:: GIVEN TEXT ::
Sam_Smith_In_the_Lonely_Hour review

Available on: Capitol

The opening words of Sam Smith’s debut album are “When I signed my deal, I felt pressure”, which is a brave move. By directly addressing the hype that he’s been surrounded by ever since appearing on Disclosure’s 2012 chart hit ‘Latch’ and the high stakes of his major label deal, he shoots for honesty and point-scoring self-awareness by staring straight into the many critical eyes that are focused on his next step. The first time I heard him sing these words, he had been brought out onstage with Taylor Swift for the London leg of her Red tour to belt his anti-money, anti-fame values centre stage at the gigantic O2 arena. It was somehow both subversive and totally sincere, but the potential for accusations of hypocrisy loomed larger than the screens showing Smith’s face.

To come through on such a brave premise, In The Lonely Hour should have been a blinder of a pop album from an artist with a vision so strong he dispelled all doubts that he was doing anything “for the money”. Having won both the BBC Sound of 2014 poll and then the Critics’ Choice award at the 2014 Brits earlier this year, the expectations and reputations riding on Smith’s debut were immense. Unfortunately, the bold opening line turns out to be a misfire; at the front of an album like In The Lonely Hour, citing the “pressure” of having a deal simply feels like an apology for what’s to follow.
:::
:: DATASET RECORDS ::
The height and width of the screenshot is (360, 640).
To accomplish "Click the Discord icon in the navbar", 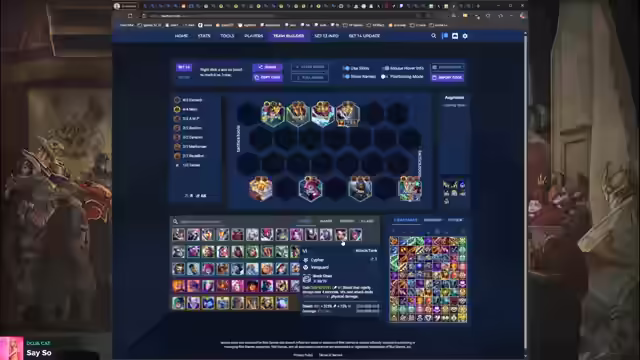I will point(455,36).
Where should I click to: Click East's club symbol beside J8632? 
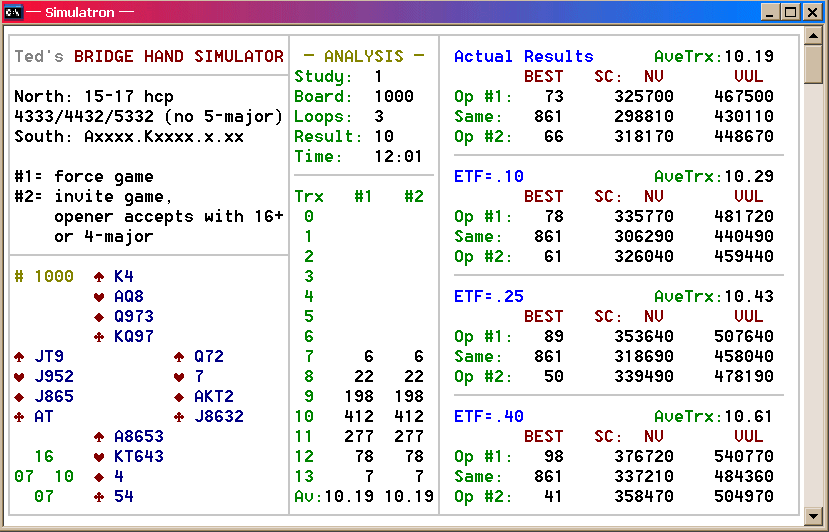(x=179, y=417)
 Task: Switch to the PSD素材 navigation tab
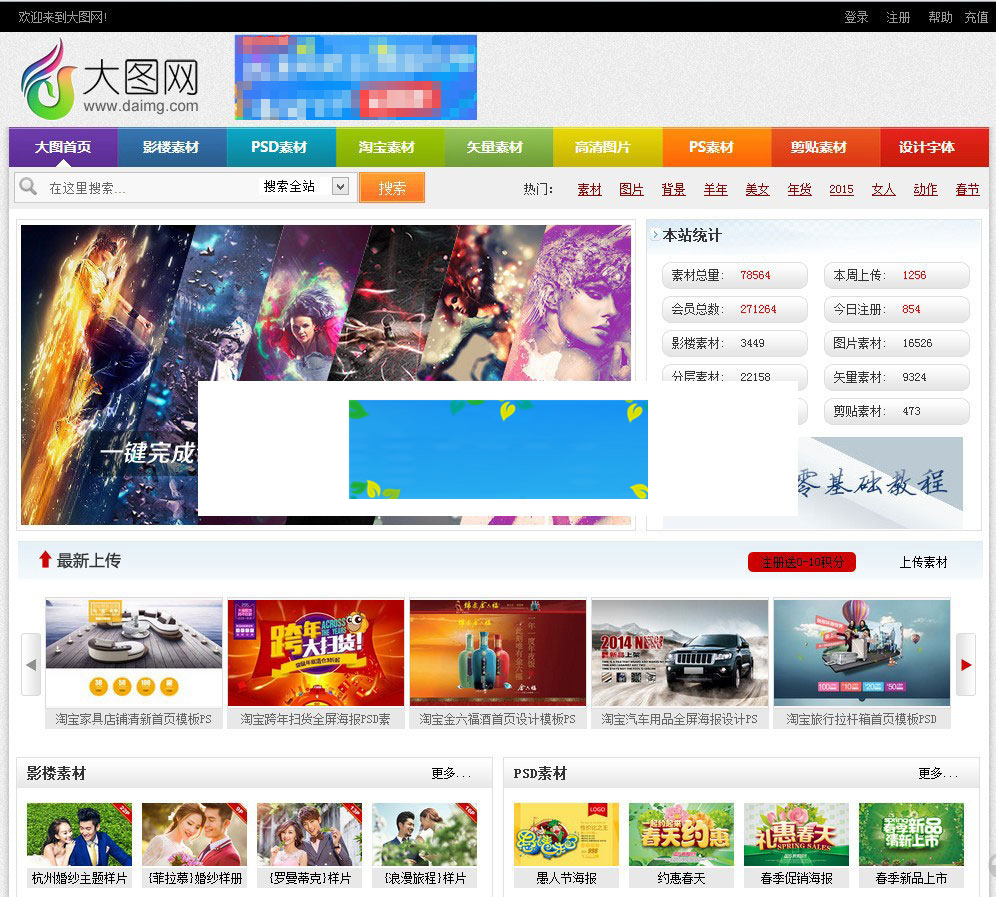pos(281,147)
:::
TASK BRIEF: Pick up the review of Sam Smith's In the Lonely Hour after its last sentence and keep writing it.

FINAL ANSWER:
There’s no question that this album is one filled with love, nor that Smith has buckets of vocal talent. On ‘Good Thing’ his voice is soft and malleable as he laments having to cut people who don’t treat him right out of his life, building around the catchy aphorism “too much of a good thing / won’t be good for long”. ‘Stay With Me’ blasts off with an ambitious gospel chorus, showing off both Smith’s huge pipes and his open-hearted lyricism. Mostly, he walks the right line between soulfulness and hackneyed sentiment; despite his tendency to belt lyrics that sound like they were made to be Instagrammed, his delivery is consistently sensitive. Watching him live, it’s obvious why so many fell over themselves to give him awards ahead of his first release.

Still, something doesn’t translate. The lack of emotional range is grating by the time you get halfway into the record. On ‘Leave Your Lover’, the album’s fourth track, the sentiment of the opener is already being repeated (“what use is money / when you need someone to hold?”). ‘I’ve Told You Now’, ‘Leave Your Lover’, ‘Like I Can’, ‘Life Support’, ‘Not In That Way’ and ‘I’m Not The Only One’ all dwell on unrequited love and rejection in terms so similar it’s difficult to remember which lyric comes from which track. All of this wouldn’t be such a bad thing if there was a enough diversity in sound to keep things moving, but despite some moments that are more lush (‘Good Thing’) or more stripped-back (‘Leave Your Lover’, ‘I’ve Told You Now’) than others, the album rarely venturing away from from arrangements as tried and tested as your mum’s record collection.

Throughout his sudden rise to prominence, Smith has been frequently compared to another all-black-wearing, ballad-slaying British singer in the form of Adele. Some of his earliest gigs were in support of her, and they share an aesthetic and a global label, but In The Lonely Hour is not 19. Smith isn’t the songwriter that Adele is, and while she caught attention with the character and bite of her 2006 MySpace demos, Smith was singing the hooks on other people’s tracks, winning acclaim for his chart-flying pop performances before he really had a voice of his own.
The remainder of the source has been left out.